Where the line containing "The image size is (1027, 491)." appears in the entries below, start there and print only that line and every line after it, exactly, through the end, excluding pictures.

RECORDS SUPPLIED below:

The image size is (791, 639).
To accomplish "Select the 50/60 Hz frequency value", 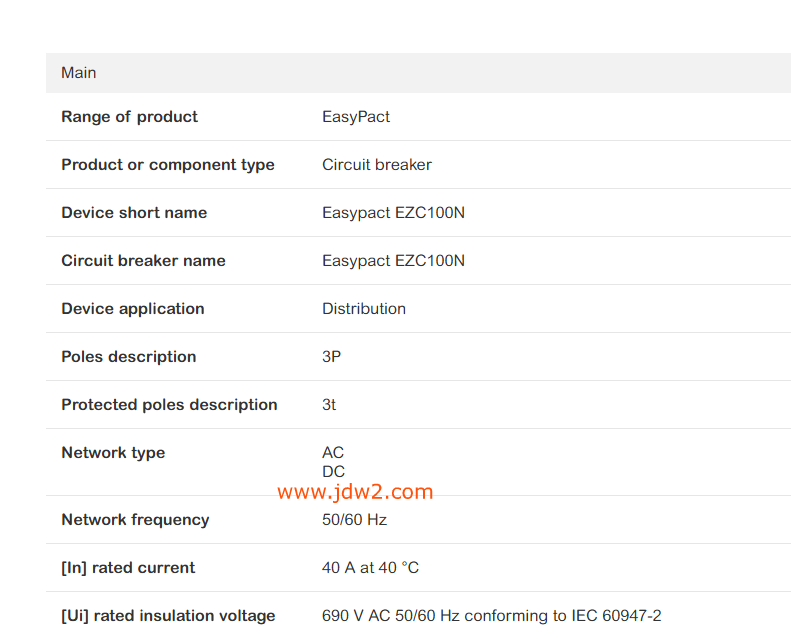I will click(354, 520).
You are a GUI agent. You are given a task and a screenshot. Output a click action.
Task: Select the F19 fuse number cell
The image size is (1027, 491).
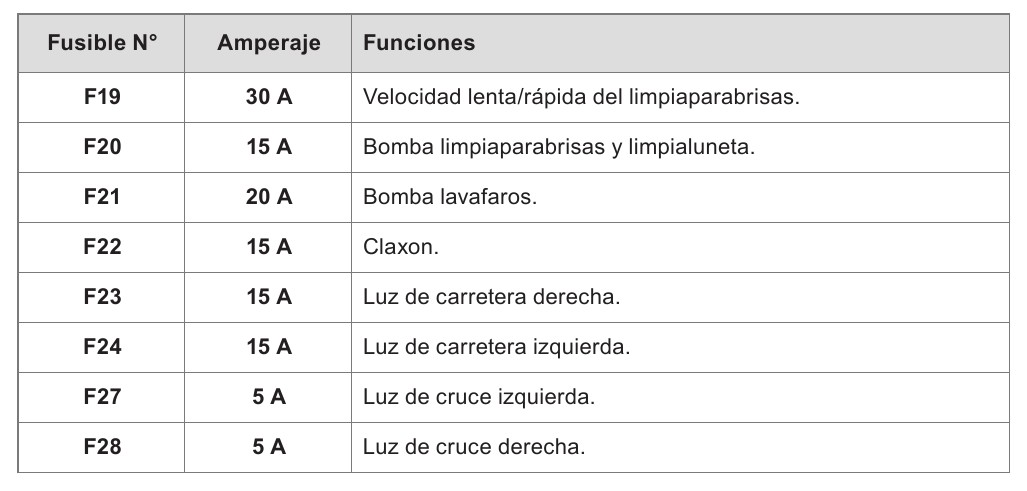pyautogui.click(x=101, y=98)
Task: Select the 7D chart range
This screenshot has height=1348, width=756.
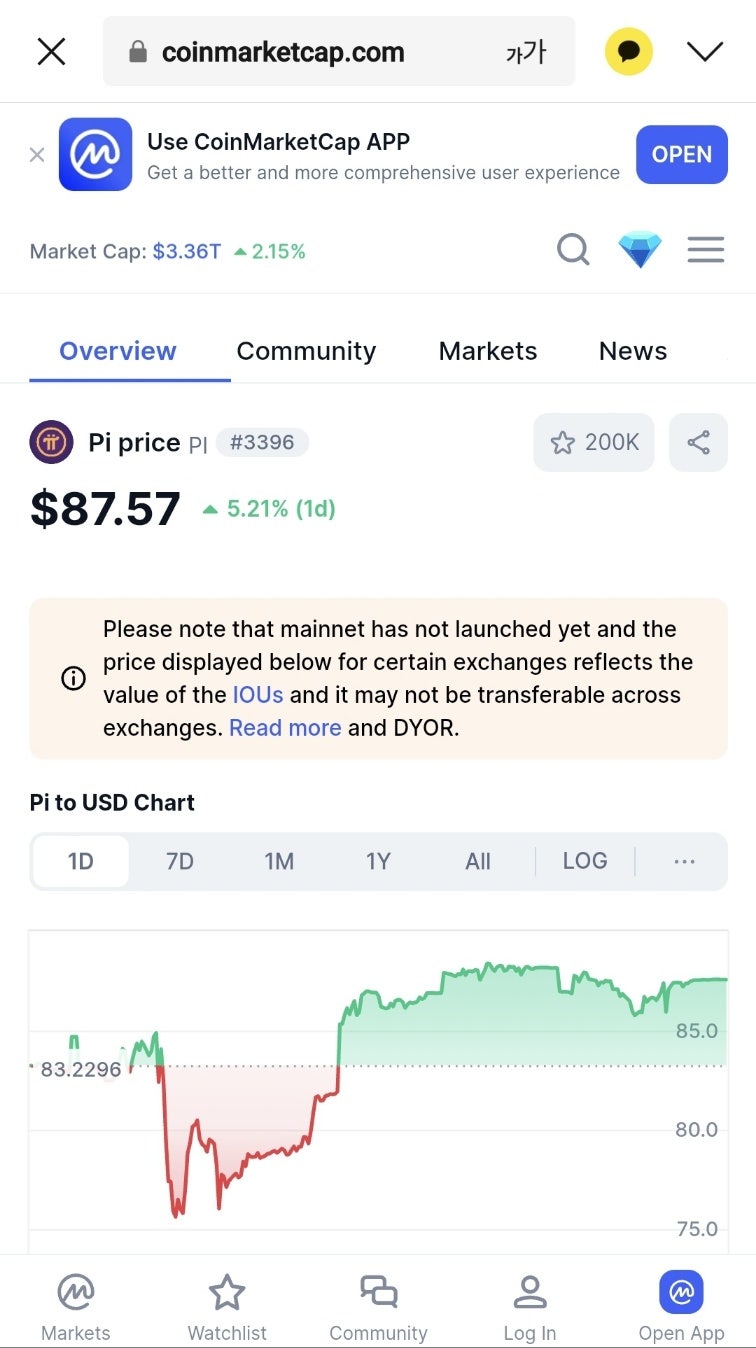Action: [x=180, y=861]
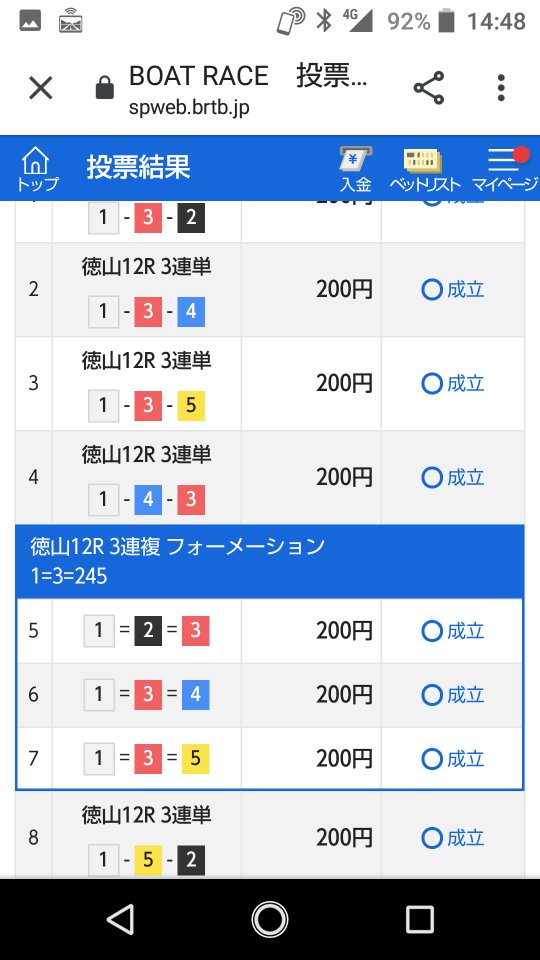Screen dimensions: 540x960
Task: Tap the Android recent apps square
Action: (420, 919)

End of RECORDS SUPPLIED.

→ RESPONSE BELOW:
The image size is (1027, 491).
pyautogui.click(x=101, y=98)
Task: Select the 7D chart range
This screenshot has height=1348, width=756.
Action: [x=180, y=861]
Screen dimensions: 540x960
Task: Tap the Android recent apps square
Action: (420, 919)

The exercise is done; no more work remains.